### Task to carry out
Would you filter the listing below so that only lines with the word "computer" remain?

### Records for processing

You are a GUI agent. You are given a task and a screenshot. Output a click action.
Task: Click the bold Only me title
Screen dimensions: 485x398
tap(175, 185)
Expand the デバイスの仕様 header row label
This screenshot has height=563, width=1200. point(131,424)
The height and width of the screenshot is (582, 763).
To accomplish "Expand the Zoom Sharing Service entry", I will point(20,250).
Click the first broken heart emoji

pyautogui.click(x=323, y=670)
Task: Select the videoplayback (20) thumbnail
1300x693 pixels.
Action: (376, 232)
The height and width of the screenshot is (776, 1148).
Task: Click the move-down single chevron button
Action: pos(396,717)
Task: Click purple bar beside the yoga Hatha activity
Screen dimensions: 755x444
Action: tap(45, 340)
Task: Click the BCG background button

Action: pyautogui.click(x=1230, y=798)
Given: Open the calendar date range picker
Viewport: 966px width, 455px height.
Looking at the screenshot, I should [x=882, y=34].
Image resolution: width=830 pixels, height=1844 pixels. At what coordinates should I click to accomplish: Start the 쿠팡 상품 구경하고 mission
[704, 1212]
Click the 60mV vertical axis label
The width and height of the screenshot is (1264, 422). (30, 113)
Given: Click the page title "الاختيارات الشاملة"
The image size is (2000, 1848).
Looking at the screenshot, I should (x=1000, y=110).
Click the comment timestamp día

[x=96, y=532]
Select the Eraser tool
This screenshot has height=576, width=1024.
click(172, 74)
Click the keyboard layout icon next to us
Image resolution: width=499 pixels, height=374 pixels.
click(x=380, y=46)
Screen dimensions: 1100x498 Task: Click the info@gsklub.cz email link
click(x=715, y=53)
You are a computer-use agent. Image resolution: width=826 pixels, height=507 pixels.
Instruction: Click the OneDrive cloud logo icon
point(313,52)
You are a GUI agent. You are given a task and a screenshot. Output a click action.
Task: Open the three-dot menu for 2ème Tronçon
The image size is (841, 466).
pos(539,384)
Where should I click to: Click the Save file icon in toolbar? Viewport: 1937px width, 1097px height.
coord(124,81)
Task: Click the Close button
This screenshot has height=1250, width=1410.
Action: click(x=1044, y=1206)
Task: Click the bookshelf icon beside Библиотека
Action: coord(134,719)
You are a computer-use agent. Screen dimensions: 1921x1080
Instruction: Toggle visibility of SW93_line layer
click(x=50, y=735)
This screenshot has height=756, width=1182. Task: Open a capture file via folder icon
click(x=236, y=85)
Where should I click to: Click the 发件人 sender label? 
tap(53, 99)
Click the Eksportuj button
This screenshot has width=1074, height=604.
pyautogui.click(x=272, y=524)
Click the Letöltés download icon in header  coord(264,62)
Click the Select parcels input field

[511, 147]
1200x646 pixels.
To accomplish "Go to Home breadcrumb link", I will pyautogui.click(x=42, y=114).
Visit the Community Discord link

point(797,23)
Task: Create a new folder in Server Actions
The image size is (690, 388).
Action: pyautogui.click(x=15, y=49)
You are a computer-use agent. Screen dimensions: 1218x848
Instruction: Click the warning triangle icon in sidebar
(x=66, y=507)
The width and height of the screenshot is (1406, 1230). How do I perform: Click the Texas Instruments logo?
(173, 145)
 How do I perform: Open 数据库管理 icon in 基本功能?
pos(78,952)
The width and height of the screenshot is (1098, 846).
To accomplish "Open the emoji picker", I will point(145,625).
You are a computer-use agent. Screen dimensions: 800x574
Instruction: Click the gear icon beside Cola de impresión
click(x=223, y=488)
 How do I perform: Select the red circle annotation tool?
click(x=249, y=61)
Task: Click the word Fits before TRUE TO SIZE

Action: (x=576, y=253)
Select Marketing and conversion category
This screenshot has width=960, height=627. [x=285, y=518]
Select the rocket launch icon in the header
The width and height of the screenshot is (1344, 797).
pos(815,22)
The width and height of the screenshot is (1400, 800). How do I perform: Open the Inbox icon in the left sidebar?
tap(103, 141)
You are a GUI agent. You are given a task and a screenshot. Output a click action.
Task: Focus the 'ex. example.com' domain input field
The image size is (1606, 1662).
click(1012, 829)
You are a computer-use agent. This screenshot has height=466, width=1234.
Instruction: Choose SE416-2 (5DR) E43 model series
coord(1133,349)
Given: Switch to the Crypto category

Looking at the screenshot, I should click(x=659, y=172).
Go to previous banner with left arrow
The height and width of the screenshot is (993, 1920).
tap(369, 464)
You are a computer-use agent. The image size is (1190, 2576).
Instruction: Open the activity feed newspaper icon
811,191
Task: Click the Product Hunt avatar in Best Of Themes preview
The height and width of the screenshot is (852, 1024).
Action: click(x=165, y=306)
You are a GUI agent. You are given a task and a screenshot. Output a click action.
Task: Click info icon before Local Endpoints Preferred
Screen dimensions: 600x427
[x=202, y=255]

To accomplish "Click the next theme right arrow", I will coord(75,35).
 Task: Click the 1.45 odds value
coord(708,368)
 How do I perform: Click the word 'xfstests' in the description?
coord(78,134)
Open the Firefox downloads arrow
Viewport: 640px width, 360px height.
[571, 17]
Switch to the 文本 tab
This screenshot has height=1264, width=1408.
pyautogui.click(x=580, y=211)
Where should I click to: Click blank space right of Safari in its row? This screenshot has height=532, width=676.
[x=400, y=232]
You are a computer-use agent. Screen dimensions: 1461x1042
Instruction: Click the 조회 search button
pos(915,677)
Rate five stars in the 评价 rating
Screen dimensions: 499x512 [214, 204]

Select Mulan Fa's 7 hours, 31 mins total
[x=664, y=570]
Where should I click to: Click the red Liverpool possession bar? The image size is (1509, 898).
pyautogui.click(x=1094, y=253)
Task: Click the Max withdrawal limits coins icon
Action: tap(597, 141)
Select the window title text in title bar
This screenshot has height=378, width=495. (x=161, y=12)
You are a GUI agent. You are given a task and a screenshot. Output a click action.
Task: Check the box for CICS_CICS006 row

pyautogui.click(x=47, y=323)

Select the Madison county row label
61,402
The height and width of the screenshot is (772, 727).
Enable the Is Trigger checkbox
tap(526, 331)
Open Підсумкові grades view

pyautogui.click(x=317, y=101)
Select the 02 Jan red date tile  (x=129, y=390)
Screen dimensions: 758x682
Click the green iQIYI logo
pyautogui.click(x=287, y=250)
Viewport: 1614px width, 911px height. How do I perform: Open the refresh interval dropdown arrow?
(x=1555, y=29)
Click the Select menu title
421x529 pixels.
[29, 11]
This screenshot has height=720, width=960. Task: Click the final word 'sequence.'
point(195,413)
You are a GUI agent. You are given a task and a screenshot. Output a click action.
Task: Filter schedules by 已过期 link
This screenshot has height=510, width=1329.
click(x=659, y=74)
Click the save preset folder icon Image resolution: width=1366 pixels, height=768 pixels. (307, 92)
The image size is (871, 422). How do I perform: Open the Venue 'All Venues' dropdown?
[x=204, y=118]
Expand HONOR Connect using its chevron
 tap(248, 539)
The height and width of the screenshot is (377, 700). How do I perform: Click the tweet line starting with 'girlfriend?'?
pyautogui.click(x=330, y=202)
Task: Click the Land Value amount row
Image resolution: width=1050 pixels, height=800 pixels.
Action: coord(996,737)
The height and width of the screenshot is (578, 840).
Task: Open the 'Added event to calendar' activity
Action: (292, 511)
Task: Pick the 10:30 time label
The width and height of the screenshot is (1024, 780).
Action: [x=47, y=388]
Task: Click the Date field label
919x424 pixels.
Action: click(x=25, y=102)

### Output of the task
You are a computer-use agent. Image resolution: width=826 pixels, height=507 pixels.
You are a computer-use agent. Screen dimensions: 1921x1080
You are a computer-use agent. Screen dimensions: 1218x848
You are a computer-use agent. Screen dimensions: 800x574
You are a computer-use agent. This screenshot has height=466, width=1234.
You are a computer-use agent. The image size is (1190, 2576).
You are a computer-use agent. Screen dimensions: 1461x1042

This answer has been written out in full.